Biological membranes in EV biogenesis, stability, uptake, and cargo transfer: an ISEV position paper arising from the ISEV membranes and EVs workshop
Published in Journal of Extracellular Vesicles, 2019
Ashley E. Russell, Alexandra Sneider, Kenneth W. Witwer, Paolo Bergese, Suvendra N. Bhattacharyya, Alexander Cocks, Emanuele Cocucci, Uta Erdbrügger, Juan M. Falcon-Perez, David W. Freeman, Thomas M. Gallagher, Shuaishuai Hu, Yiyao Huang, Steven M. Jay, Shin-ichi Kano, Gregory Lavieu, Aleksandra Leszczynska, Alicia M. Llorente, Quan Lu, Vasiliki Mahairaki, Dillon C. Muth, Nicole Noren Hooten, Matias Ostrowski, Ilaria Prada, Susmita Sahoo, Tine Hiorth Schøyen, Lifu Sheng, Deanna Tesch, Guillaume Van Niel, Roosmarijn E. Vandenbroucke, Frederik J. Verweij, Ana V. Villar, Marca Wauben, Ann M. Wehman, Hang Yin, David Raul Francisco Carter, Pieter Vader
Sphingomyelin is a sphingolipid normally found in the outer leaflet of membranes (extracellular or luminal side). Enzymes such as neutral sphingomyelinase (nSMase) and acid sphingomyelinase (aSMase) convert sphingomyelin into phosphocholine and ceramide, which alters membrane fluidity and promotes microdomain formation.
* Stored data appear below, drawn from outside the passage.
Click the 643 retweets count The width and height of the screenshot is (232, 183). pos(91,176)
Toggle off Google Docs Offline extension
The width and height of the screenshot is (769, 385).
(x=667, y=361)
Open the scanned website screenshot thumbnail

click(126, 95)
Interestingly, 62% of survey respondents believe that lipid rafts/microdomains contribute to the formation of vesicles [69,70] (Figure 6). nSMase inhibitors, such as GW4869, have been shown to significantly reduce small EV release from some [71], but not all systems [72], and even results in a compensatory increase in large EVs in some systems [73]. Conversely, overexpressing nSMase2 increases ILV formation, which is thought to occur via an ESCRT-independent biogenesis pathway [71]. More than half (59%) of ISEV workshop participants doubted nSMase2 involvement in the biogenesis of all EV subtypes (Figure 6), but there is also evidence that aSMases are involved in EV release [74]. Thus, the roles of various sphingomyelinases, ceramide, and lipid rafts in EV biogenesis require further investigation.